Playwright: Zak Berkman
At: BackStage Theatre Company at
the Raven Theatre Complex, 6157 N. Clark
Phone: 800-838-3006; $20
Runs through: Nov. 23
BY MARY SHEN BARNIDGE
Zak Berkman's play begins as a diatribe on talk-radio cults, quickly morphs into a whodunit and finishes up as a feminist call-to-arms, with plenty of discussion en route on the folly of judging books by their covers. And damned if it doesn't do all this with such seamless guile that we remain as unaware of the transitions, as does the uncomprehending assassin whose refusal to look beneath the veneer of public images sets the plot in motion.
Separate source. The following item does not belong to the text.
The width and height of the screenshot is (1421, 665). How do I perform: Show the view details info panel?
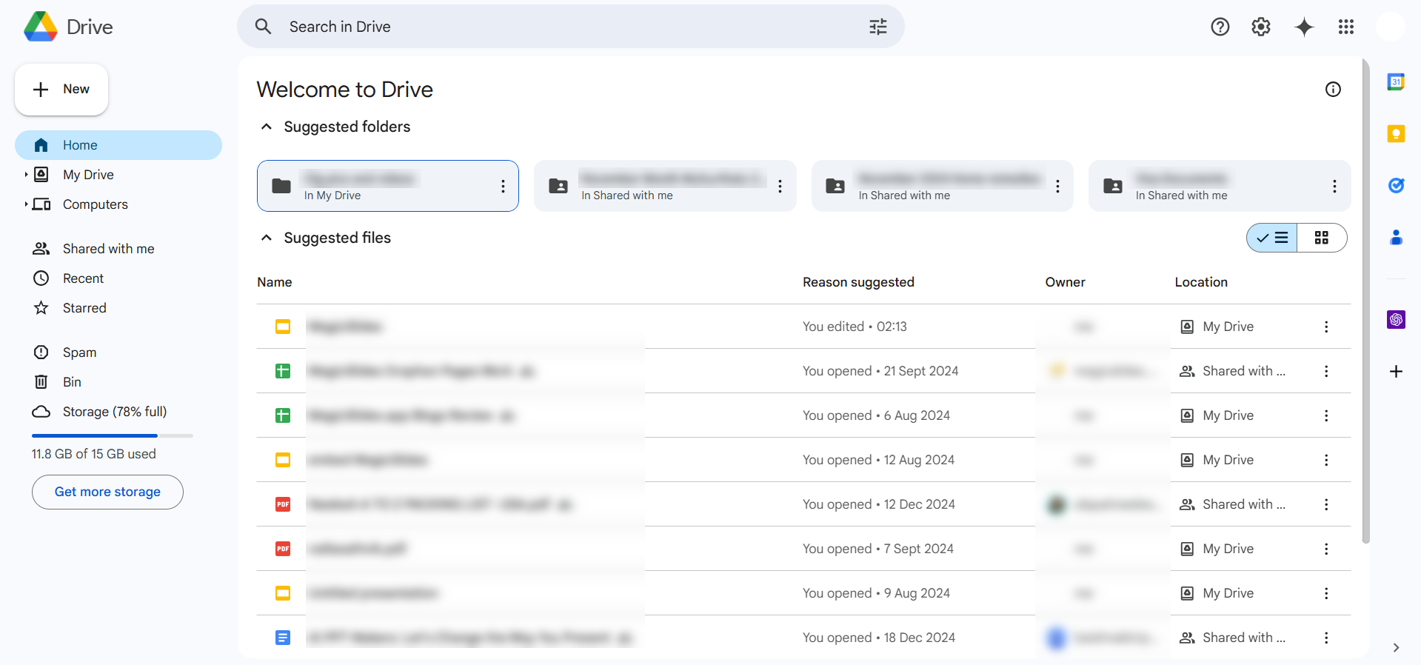pos(1332,90)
The image, in this case, is that of Lauren Chickerling, poster girl ( literally—we see the posters as we enter the theater ) for conservative Republicans ever since a Christmas photo-op with then-President Reagan. Now 24 years old, she hosts her own radio show, proclaiming the party line to adoring teenage girls ( 'my chicklets' ) under the protective eye of her father/manager. But this right-wing Barbie has a secret agenda, known only to her husband—a music journalist just multiethnic enough to disturb her more extreme followers. After her murder by a hostile stalker, however, her plan begins to surface in the wake of the discovery that several young women have had themselves surgically altered into eerily accurate facsimiles of their idol.
Beauty on the Vine is a play lending itself to many interpretations: Is Lauren's ambition rooted in altruism or egotism? If her career had not been curtailed untimely, would her celebrity have transformed her into a charismatic leader or a power-hungry tyrant—and to whom? Or does her manifesto simply reflect the aspirations of adolescent females everywhere? And what about the two men who love her, confronted by the promise of an artificial resurrection? Is their response selfish, blasphemous or only a reflection of any person grieving a sudden loss? What's in a name, anyway—or a face?
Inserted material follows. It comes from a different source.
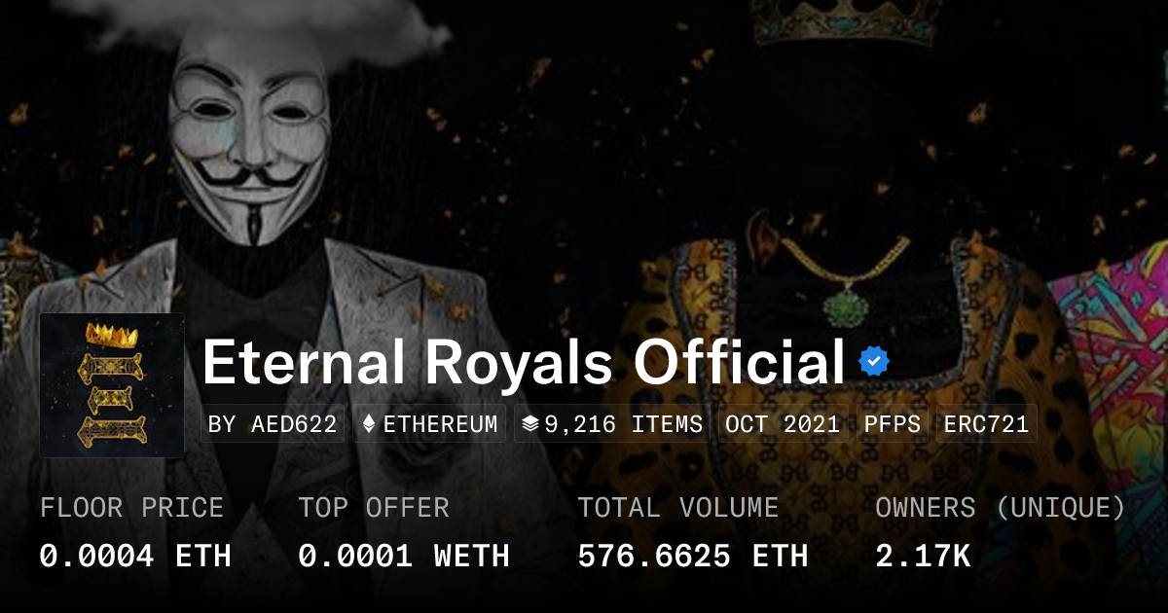Image resolution: width=1168 pixels, height=613 pixels.
Task: Click the 9,216 ITEMS tag
Action: (x=613, y=424)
Berkman's mosaic disclosure takes us both backward and forward in time from the moment that Lauren meets Sweet, the man who will become her confidant, her mentor and, ultimately, her redeemer. In less adept hands, such a decision could muddy the arc of the story inexorably, but Berkman cares more about argumentative coherence than narrative dexterity. So does Jason Kae, whose direction of this BackStage Theatre Company production ascertains that we never lose our chronological bearings. Brenda Barrie turns in a marathon performance as the always-distinct three Laurens, ably supported by Gregory Isaac ( looking very Mediterranean ) and a cast of storefront-circuit stalwarts who inhabit their allegorical characters with serenely unswerving conviction.